Banjir dan Cuaca Ekstrem Landa NTB, Banten, hingga Jawa Tengah

Kondisi banjir yang melanda wilayah Kabupaten Sumbawa, Nusa Tenggara Barat. Kondisi terkini per Kamis (221) banjir sudah mulai berangsur surut. Sumber foto BPBD Kabupaten Sumbawa
Kondisi banjir yang melanda wilayah Kabupaten Sumbawa, Nusa Tenggara Barat. Kondisi terkini per Kamis (221) banjir sudah mulai berangsur surut. Sumber foto: BPBD Kabupaten Sumbawa

Faktakalbar.id, NASIONAL – Pusat Pengendalian Operasi (Pusdalops) Badan Nasional Penanggulangan Bencana (BNPB) merilis laporan terkini terkait situasi kebencanaan di tanah air pada pekan ketiga Januari.

Berdasarkan data yang dihimpun sejak Kamis (22/1) hingga Jumat (23/1) pukul 07.00 WIB, tercatat sejumlah kejadian bencana hidrometeorologi melanda beberapa wilayah Indonesia.

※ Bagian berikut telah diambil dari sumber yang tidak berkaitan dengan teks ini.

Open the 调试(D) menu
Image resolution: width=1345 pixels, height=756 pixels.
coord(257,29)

Baca Juga: BNPB Rilis Update Penanganan Bencana Hidrometeorologi: Banjir dan Angin Kencang Landa Sejumlah Wilayah

Laporan tersebut mencatat rentetan peristiwa banjir dan cuaca ekstrem yang terjadi di Provinsi Nusa Tenggara Barat (NTB), Banten, hingga Jawa Tengah.

Dampak yang ditimbulkan mulai dari kerusakan rumah, fasilitas umum, hingga adanya korban jiwa.

Banjir Bandang di NTB

Di Provinsi Nusa Tenggara Barat, kejadian bencana banjir bandang menerjang Kabupaten Sumbawa akibat hujan intensitas tinggi sejak pertengahan Januari.

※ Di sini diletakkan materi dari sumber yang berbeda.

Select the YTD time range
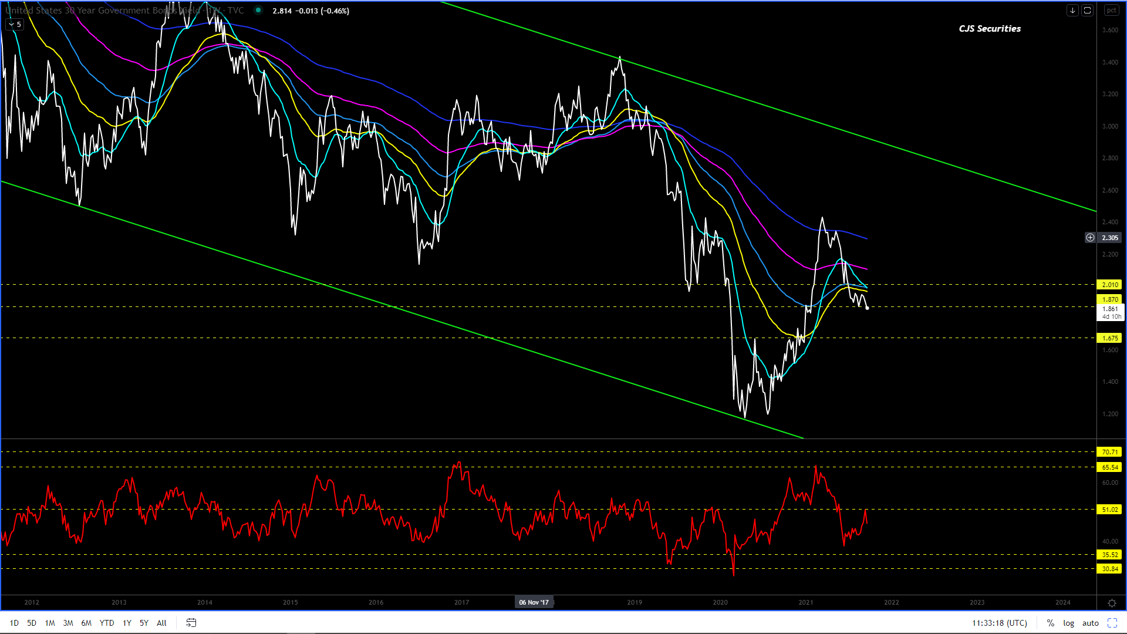Image resolution: width=1127 pixels, height=634 pixels. pyautogui.click(x=107, y=623)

Wilayah terdampak meliputi Kecamatan Plampang, Empang, Tarano, dan Buer.

Data BNPB mencatat sebanyak 162 unit rumah rusak dan satu fasilitas pendidikan terdampak. Saat ini, air dilaporkan mulai surut dan tim gabungan bersama warga tengah melakukan pembersihan material sisa banjir.

Masih di NTB, banjir juga dilaporkan terjadi di Kabupaten Bima pada Kamis (22/1) pagi yang merendam 54 rumah di Desa Labuan Kenanga, Kecamatan Tambora.

Sementara di Kabupaten Lombok Barat, luapan sungai akibat hujan deras merendam 67 rumah di Dusun Presak, Desa Meninting, Kecamatan Batu Layar.

Banten Tetapkan Tanggap Darurat

Sementara itu di Pulau Jawa, banjir di Kabupaten Tangerang, Banten, pada Senin (19/1) mengakibatkan dampak serius.

Banjir yang melanda Desa Kosambi dan Desa Cikande ini menyebabkan 239 rumah terdampak. Dilaporkan terdapat dua orang meninggal dunia dan satu orang luka ringan.

Merespons hal tersebut, Gubernur Banten telah menetapkan status tanggap darurat selama 90 hari, terhitung mulai 19 Desember 2025 hingga 19 Maret 2026.